Writing in the Journal of Contemporary Dental Practice (May 2009, Vol. 1:10, pp. 1-9), reviewers at the University of Valencia sounded upbeat. "Use of CPP-ACP-based compounds offers a potential for use in the prevention of dental caries," they wrote.
But three months later, Domenick Zero, D.D.S., director of the Indiana University Oral Health Research Institute, disagreed. "The clinical benefits of CPP-ACP in paste form with and without fluoride have not yet been substantiated by credible scientific evidence," he wrote in Advances in Dental Research (August 2009, Vol. 21:1, pp. 30-34).
Into this muddy territory has plunged Cadbury with its claims for Trident Xtra Care. Health claims in general seem to have boosted sales of chewing gum, which are up over 10% since 2007, according to the lawsuit, which cites statistics from Mintel, a market research company. And sugar-free gum has been gaining market share over other chewing gum, reported a July 28, 2009, article in the New York Times. It quoted Cadbury's Doris Tancredi as saying "the oral care segment is clearly outpacing the overall category."
The ADA, noting that gum chewing appears to improve oral health by increasing saliva flow, has given its Seal of Acceptance to several gums, including other brands of sugar-free Trident -- but notably not Xtra Care.
"In need of a less-expensive way to keep teeth healthy, consumers have turned to retail shelves and over-the-counter products," the lawsuit states.
One such consumer was Joshua Hirsch, a Queens County resident who "bought Trident Xtra Care because he saw the representation that Trident Xtra Care would rebuild his teeth." Likewise, Soraya Balbin of New Jersey, bought the gum in New York where she works, "hoping to rebuild her teeth."
Even if Recaldent does remineralize teeth, that's not the same as rebuilding them, the lawsuit said. "A reasonable consumer would believe that the unqualified promise that a chewing gum 'rebuilds teeth' means that damage to teeth (whether the damage was caused by decay, disease, trauma, or other cause) can be reversed and repaired, not simply that portions of a weakened enamel might be remineralized."
That's probably true, said Ed Zinman, D.D.S., a San Francisco attorney who specializes in dental law. "There are certain products that remineralize teeth," he said. "Fluoride is the primary one. But it's misleading to say it rebuilds a tooth."
In addition to unspecified damages and attorneys' fees, Noll is requesting that Cadbury stop saying the gum "rebuilds teeth."

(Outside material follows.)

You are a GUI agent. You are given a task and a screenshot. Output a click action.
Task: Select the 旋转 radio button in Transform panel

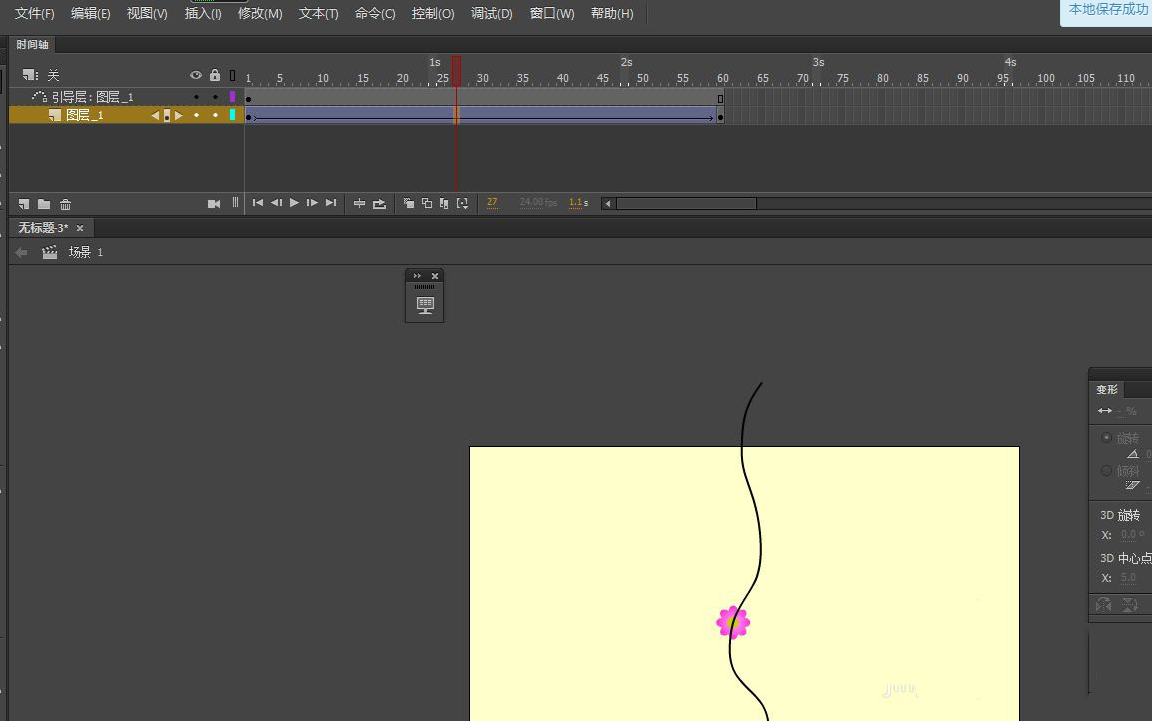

If successful, the suit could spur action against other calcium phosphate products. GC America's MI Paste website, for example, says the product "strengthens your teeth" and "helps condition, protect, and rebuild your tooth surfaces." (The company declined to comment for this article.)
And Arm & Hammer says its Whitening Booster Plus with Enamel Strengthening (which contains a different formula of ACP developed by the ADA Foundation) "helps to strengthen tooth enamel."

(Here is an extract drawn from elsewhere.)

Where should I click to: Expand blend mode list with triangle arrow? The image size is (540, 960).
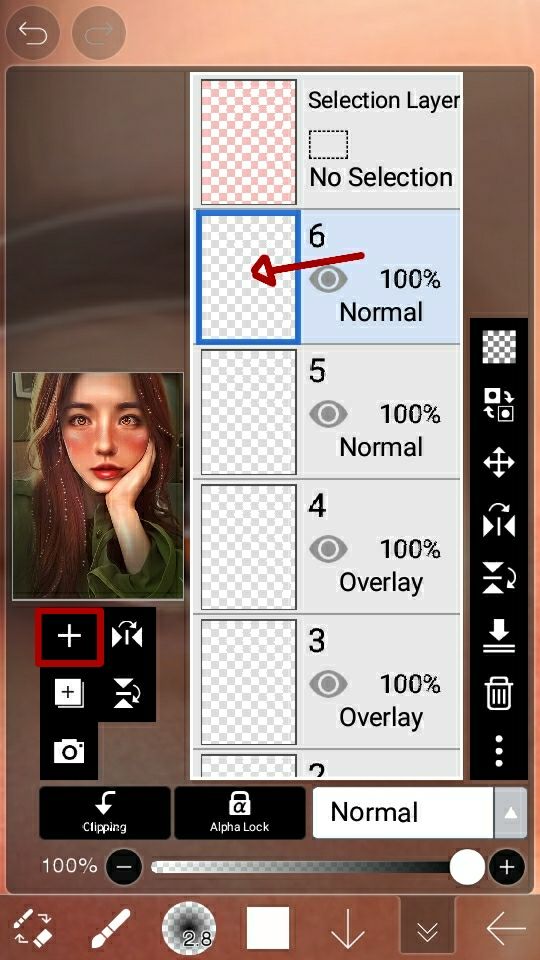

So will this lawsuit settle the matter once and for all? Not likely. For one thing, it doesn't challenge the remineralization claims, just the word "rebuilds." For another, making bold advertising claims is just too effective, noted Dr. Zinman.
"If they make $10 million in sales, they might settle for $1 million and still come out ahead," he said. "It's the cost of doing business."